Saving California’s universities

There’s enough money in the prison budget to get it done. The trick is having fewer prisoners.

It’s true that California needs more tax revenue to pay for higher education, among the state’s many other needs. And yes, magical thinking by politicians gets old fast. But the Washington Monthly’s Daniel Luzer is wrong to say that we can’t fix the higher-ed problem out of savings on incarceration. We can, and should

As Luzer points out, we spend a ton of money on prisons partly because the guards are generously paid. But California also has a ton of prisoners: about five times as many, per capita, as the state had 35 years ago, when crime was higher than it is today. (Alas, that’s in line with national trends.)

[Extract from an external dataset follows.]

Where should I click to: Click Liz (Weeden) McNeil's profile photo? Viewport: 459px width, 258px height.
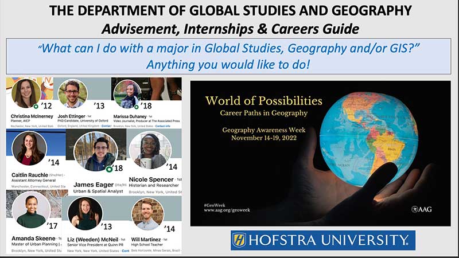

Now that we understand how to punish people and control their behavior without paying their room-and-board bills, by enforcing the conditions of community corrections (probation and parole) with swift and certain, rather than severe, penalties for violations, California doesn’t need to have 170,000 state prison inmates. We could cut that number in half, while also reducing crime, by moving resources out of the prison system and into the community-corrections system.

Cutting the prison population in half would save about $2.5 billion per year. Half a billion of that would be ample to create a 21st-Century probation and parole system, with GPS monitoring in addition to random drug testing. Put another half a billion into police, courts, prosecution, and public defense, and you’ve still got $1.5 billion per year to split between the Cal State system and the UC system. That would undo the damage done during the current crisis, and then some. That would mean that UCLA could get back to the project of becoming one of the greatest universities in the world, rather than settling for being one of the best public universities in the country.

Whether Governor Brown could get it done is a different question. But California used to spend more money on college than it did on prison, and there’s no good reason not to restore that sensible priority ordering.

Author: Mark Kleiman

Professor of Public Policy at the NYU Marron Institute for Urban Management and editor of the Journal of Drug Policy Analysis. Teaches about the methods of policy analysis about drug abuse control and crime control policy, working out the implications of two principles: that swift and certain sanctions don't have to be severe to be effective, and that well-designed threats usually don't have to be carried out. Books: Drugs and Drug Policy: What Everyone Needs to Know (with Jonathan Caulkins and Angela Hawken) When Brute Force Fails: How to Have Less Crime and Less Punishment (Princeton, 2009; named one of the "books of the year" by The Economist Against Excess: Drug Policy for Results (Basic, 1993) Marijuana: Costs of Abuse, Costs of Control (Greenwood, 1989) UCLA Homepage Curriculum Vitae Contact:

5 thoughts on “Saving California’s universities”

  1. Sold, so now how do we make this happen?

    Also, if California won't give the program a try how about a neighboring state, preferably one filled with Ducks and Beavers…

  2. Why do you think Brown is the guy to do it? He has a positive relationship with the unions, they are backing him. One of the things which has to happen, on your scenario, is less money going to prison guards – through having fewer prison guards. They are not going to like that. Another thing which would be helpful is adjusting downward the salary and pensions of prison guards – which would help get away from the rather disgraceful situation of private prisons, which are attractive mostly because they are relatively cheap. Again, is Whitman not your more likely choice, since she already had an antagonistic relationship with the unions?

    I'm going to bang the drum, again, for one of my fave Cali quotes ever: Jesse Unruh to new Assembly member – "Son, unless you can eat their steaks, and drink their whiskey, and fuck their women, and vote against them in the morning, you don't belong here". I don't see any reason to think Brown is capable of voting against them in the morning. If he's elected, I'd love to be shown to be wrong.

  3. Meg Whitman has taken the "no new taxes" pledge. California needs more revenue. End of discussion.

    (Even putting aside her pandering to the nativists.) Back when the Republicans were still a responsible alternative governing party, the Brown nomination is exactly the sort of Democratic move that would have had me looking hard at the Republican candidate. Tom Campbell would have been a very serious candidate for Governor. But it's the Party of Palin now, and no sane person should think about voting for any of its candidates while that condition lasts.